Instructions to follow =
Copy each of the rows below word for word, keeping every line unchanged.

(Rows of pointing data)
※

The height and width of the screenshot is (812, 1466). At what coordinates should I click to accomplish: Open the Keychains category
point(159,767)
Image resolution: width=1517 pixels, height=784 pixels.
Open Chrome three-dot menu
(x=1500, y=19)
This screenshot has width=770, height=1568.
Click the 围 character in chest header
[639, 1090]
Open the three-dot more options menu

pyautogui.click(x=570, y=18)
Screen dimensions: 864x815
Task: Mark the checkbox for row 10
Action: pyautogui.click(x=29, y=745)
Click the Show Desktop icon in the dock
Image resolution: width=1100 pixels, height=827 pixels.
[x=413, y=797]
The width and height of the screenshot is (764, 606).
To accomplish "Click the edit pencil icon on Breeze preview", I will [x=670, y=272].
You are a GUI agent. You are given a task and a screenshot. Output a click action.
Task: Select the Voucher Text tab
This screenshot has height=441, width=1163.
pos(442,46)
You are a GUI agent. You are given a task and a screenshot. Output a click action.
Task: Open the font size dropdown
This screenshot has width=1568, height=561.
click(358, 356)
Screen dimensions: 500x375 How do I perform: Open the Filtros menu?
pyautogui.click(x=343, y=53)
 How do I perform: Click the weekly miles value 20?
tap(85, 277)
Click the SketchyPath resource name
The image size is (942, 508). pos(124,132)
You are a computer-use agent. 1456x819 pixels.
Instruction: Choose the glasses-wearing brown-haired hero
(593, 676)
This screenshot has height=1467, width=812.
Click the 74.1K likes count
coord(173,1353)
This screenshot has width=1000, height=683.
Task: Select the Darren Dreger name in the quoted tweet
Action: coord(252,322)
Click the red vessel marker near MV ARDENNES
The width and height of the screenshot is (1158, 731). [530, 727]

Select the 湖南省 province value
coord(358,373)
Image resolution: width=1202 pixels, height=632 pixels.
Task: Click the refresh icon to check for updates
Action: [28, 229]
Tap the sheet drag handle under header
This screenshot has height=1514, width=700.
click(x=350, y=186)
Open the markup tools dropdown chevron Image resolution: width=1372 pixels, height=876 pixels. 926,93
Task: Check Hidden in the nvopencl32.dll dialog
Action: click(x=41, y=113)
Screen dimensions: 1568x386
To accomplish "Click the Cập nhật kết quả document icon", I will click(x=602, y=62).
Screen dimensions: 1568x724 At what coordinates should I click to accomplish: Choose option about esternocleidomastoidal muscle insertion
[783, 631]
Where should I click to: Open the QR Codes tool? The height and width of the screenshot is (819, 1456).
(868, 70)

※

Exercise answer =
The height and width of the screenshot is (812, 1466). At what coordinates should I click to accomplish: Open the Keychains category
point(159,767)
Image resolution: width=1517 pixels, height=784 pixels.
Open Chrome three-dot menu
(x=1500, y=19)
This screenshot has width=770, height=1568.
Click the 围 character in chest header
[639, 1090]
Open the three-dot more options menu

pyautogui.click(x=570, y=18)
Screen dimensions: 864x815
Task: Mark the checkbox for row 10
Action: pyautogui.click(x=29, y=745)
Click the Show Desktop icon in the dock
Image resolution: width=1100 pixels, height=827 pixels.
[x=413, y=797]
The width and height of the screenshot is (764, 606).
To accomplish "Click the edit pencil icon on Breeze preview", I will [x=670, y=272].
You are a GUI agent. You are given a task and a screenshot. Output a click action.
Task: Select the Voucher Text tab
This screenshot has height=441, width=1163.
pos(442,46)
You are a GUI agent. You are given a task and a screenshot. Output a click action.
Task: Open the font size dropdown
This screenshot has width=1568, height=561.
click(358, 356)
Screen dimensions: 500x375 How do I perform: Open the Filtros menu?
pyautogui.click(x=343, y=53)
 How do I perform: Click the weekly miles value 20?
tap(85, 277)
Click the SketchyPath resource name
The image size is (942, 508). pos(124,132)
You are a computer-use agent. 1456x819 pixels.
Instruction: Choose the glasses-wearing brown-haired hero
(593, 676)
This screenshot has height=1467, width=812.
Click the 74.1K likes count
coord(173,1353)
This screenshot has width=1000, height=683.
Task: Select the Darren Dreger name in the quoted tweet
Action: coord(252,322)
Click the red vessel marker near MV ARDENNES
The width and height of the screenshot is (1158, 731). [530, 727]

Select the 湖南省 province value
coord(358,373)
Image resolution: width=1202 pixels, height=632 pixels.
Task: Click the refresh icon to check for updates
Action: [28, 229]
Tap the sheet drag handle under header
This screenshot has height=1514, width=700.
click(x=350, y=186)
Open the markup tools dropdown chevron Image resolution: width=1372 pixels, height=876 pixels. 926,93
Task: Check Hidden in the nvopencl32.dll dialog
Action: click(x=41, y=113)
Screen dimensions: 1568x386
To accomplish "Click the Cập nhật kết quả document icon", I will click(x=602, y=62).
Screen dimensions: 1568x724 At what coordinates should I click to accomplish: Choose option about esternocleidomastoidal muscle insertion
[783, 631]
Where should I click to: Open the QR Codes tool? The height and width of the screenshot is (819, 1456).
(868, 70)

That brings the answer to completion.